Trust assets are allocated among current
and future note holders, as well as to the
seller’s interest. The seller’s interest represents ownership interest in the trust
assets that have not been allocated to
any investor certificate holders’ interest.
ABS and other revolving trust structures
are subject to periodic fluctuations in
their receivables balances. The seller’s
interest insulates investors from non-creditrelated reductions in receivables resulting
from noncash deductions in balances
(dilutions). This insulation ensures that
the receivables balances are sufficiently
high, following dilutions due to charge
reversals, fraud, seasonal swings in new
receivables generation, and overconcentration amounts of one type of receivable.
Credit losses, in contrast, are shared pro
rata between the seller’s interest and investors. Trusts generally have a specified
minimum seller’s interest, determined by
the rating agencies, such as Fitch, Moody’s,
and Standard & Poor’s, to ensure a base
level of collateralization.

Element and text position data:
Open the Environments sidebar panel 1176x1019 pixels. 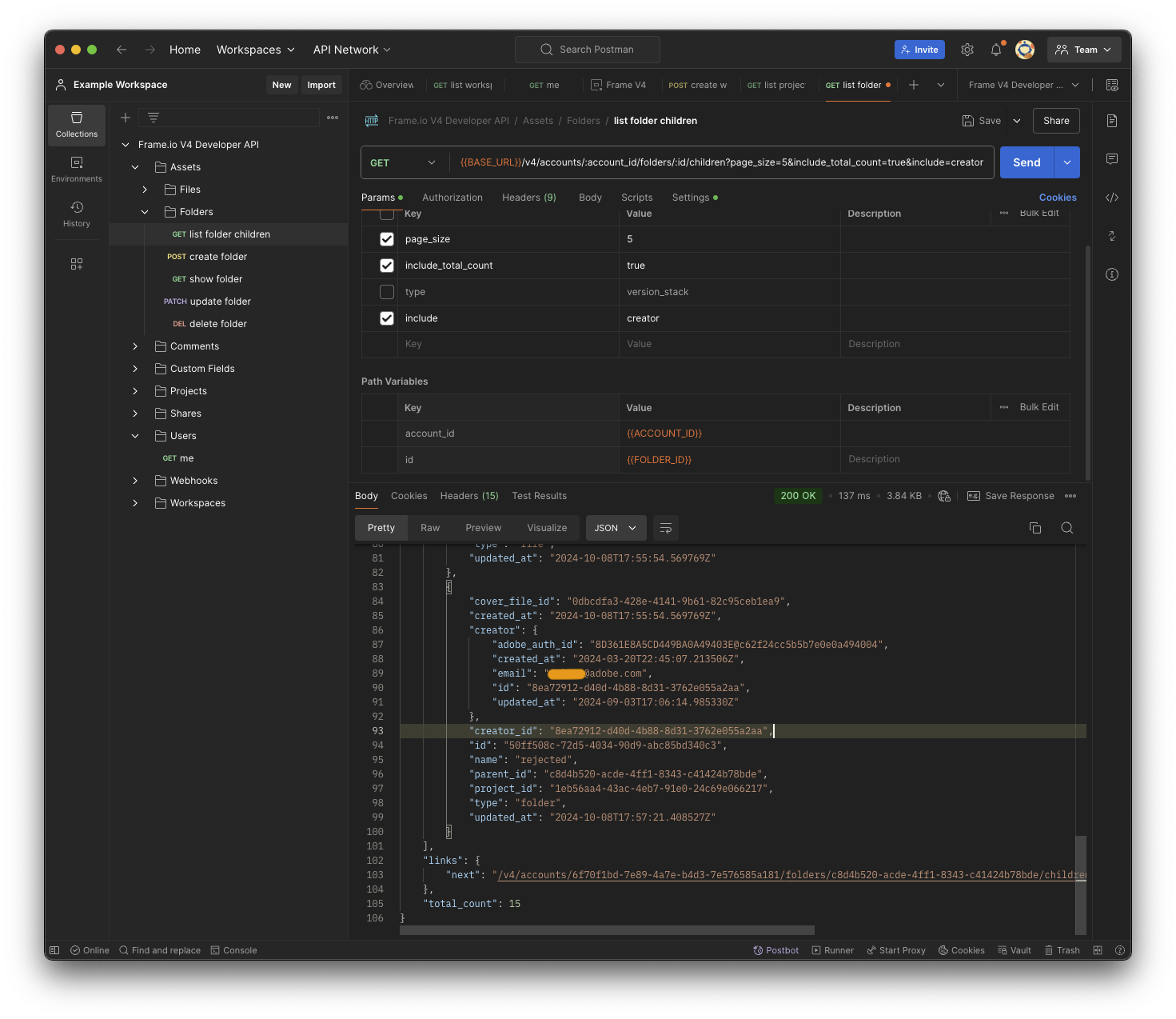point(77,170)
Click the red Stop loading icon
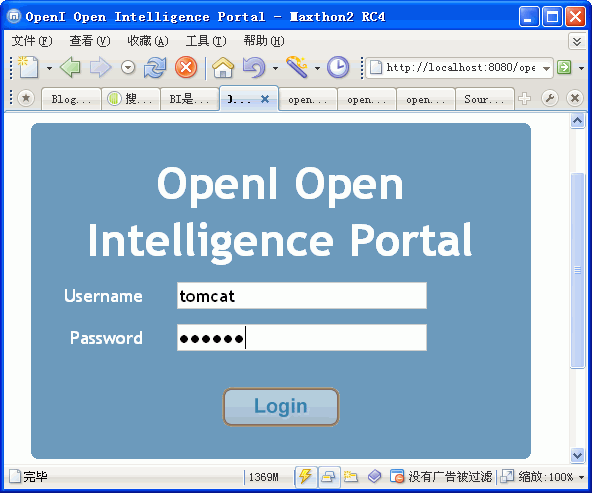Viewport: 592px width, 493px height. pos(186,68)
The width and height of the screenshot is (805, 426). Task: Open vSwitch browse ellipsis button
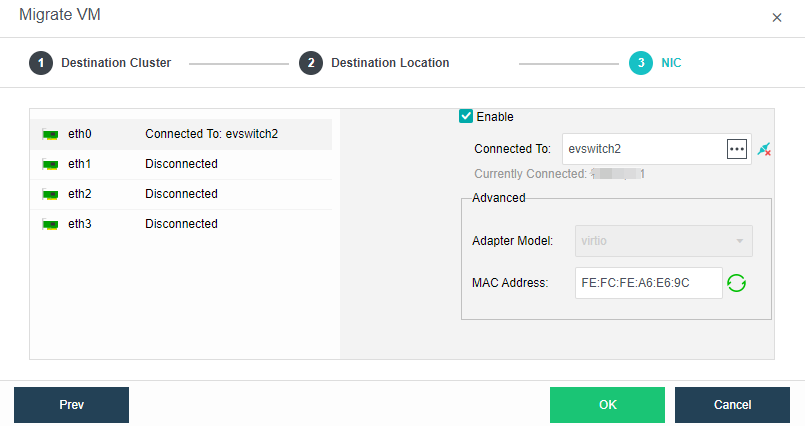(x=737, y=149)
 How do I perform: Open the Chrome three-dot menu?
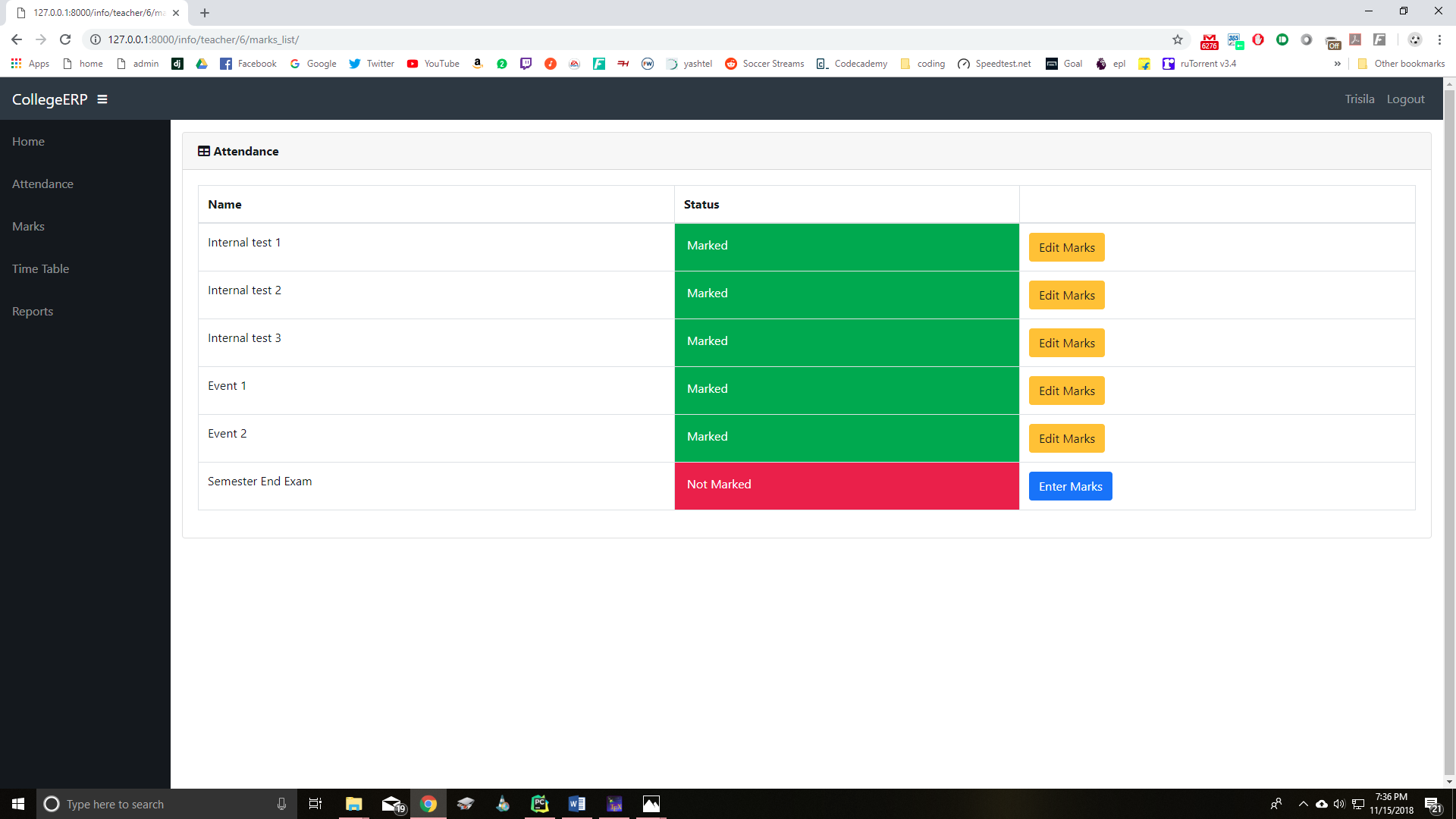click(1439, 39)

> **Problem statement**
Carry on the passage about the seller's interest in trust assets, picking up after its final sentence.

> **Result of the exercise**
Cash flows

The monthly payment rate (MPR) is the
principal collected during the month divided by the ending or average principal
balance of receivables for the same period.
This rate measures the portion of outstanding receivables paid down each
month; an MPR of 50% equates to full
loan repayment in two months. Transactions with diverse product types often
include concentration limits on the type
of receivables so that overall portfolio
MPR is more predictable. Concentration
limits may be placed at retailer, industry, and geographic levels to shield a
portfolio’s MPR from shocks.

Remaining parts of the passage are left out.